Given task:
Output the lines exactly as they appear, starting with the line that contains "Screen dimensions: 1326x693" and going on through the line that contains "[1158, 536]", with both of those lines included. Omit the pictures from your answer.

Exercise input:

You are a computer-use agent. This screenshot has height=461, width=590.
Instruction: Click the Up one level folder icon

--

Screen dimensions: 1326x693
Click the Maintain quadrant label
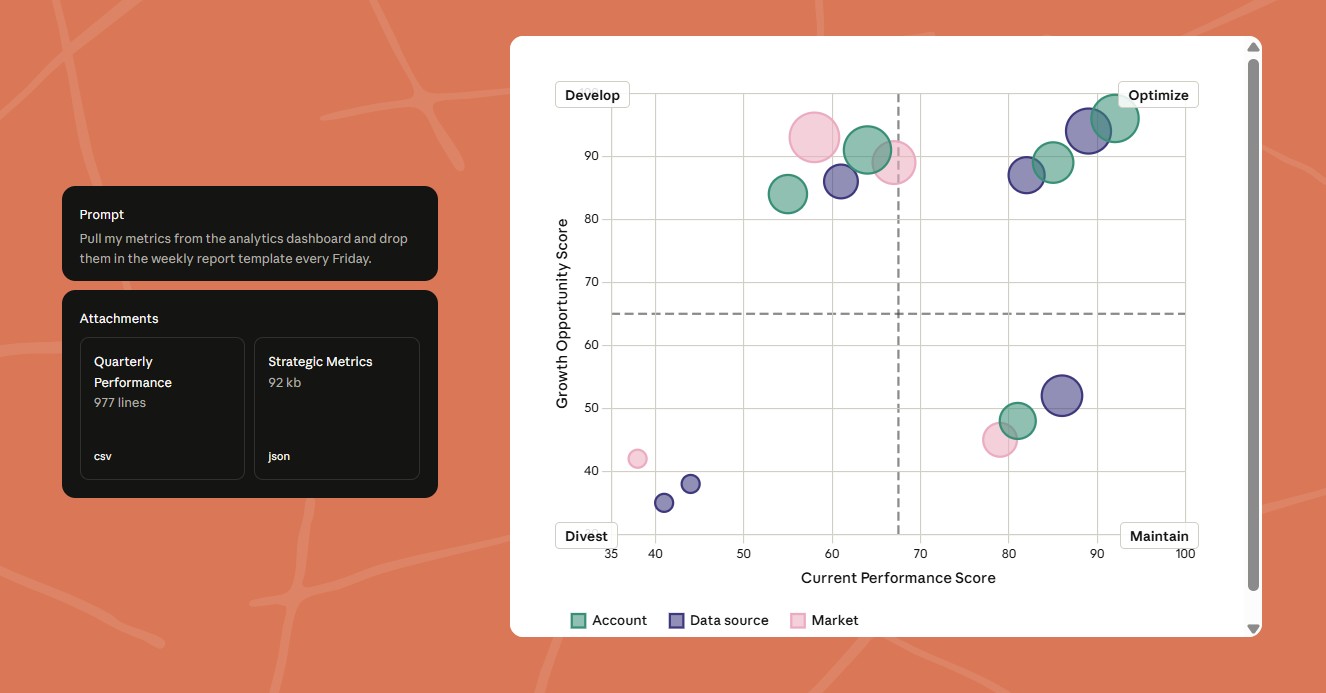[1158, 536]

* * *

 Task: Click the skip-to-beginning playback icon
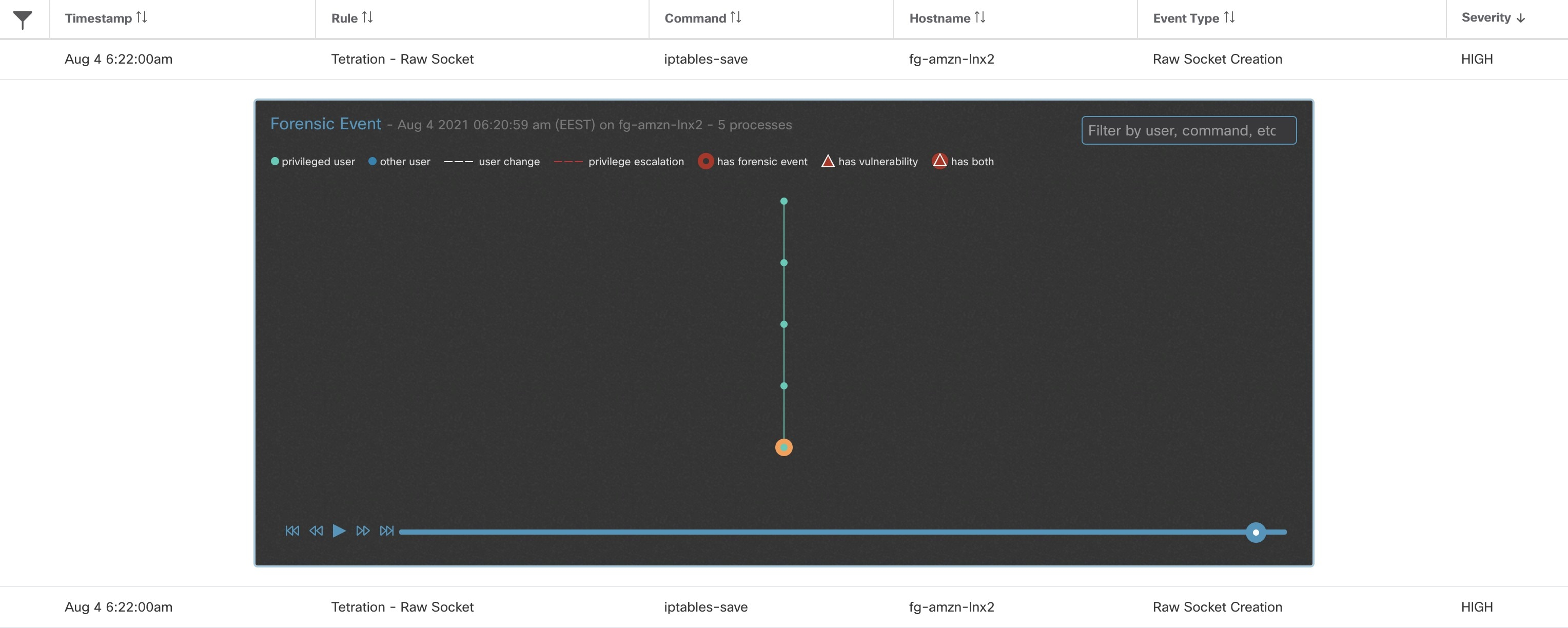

Answer for the task:
Screen dimensions: 1326x693
Click the Maintain quadrant label
[1158, 536]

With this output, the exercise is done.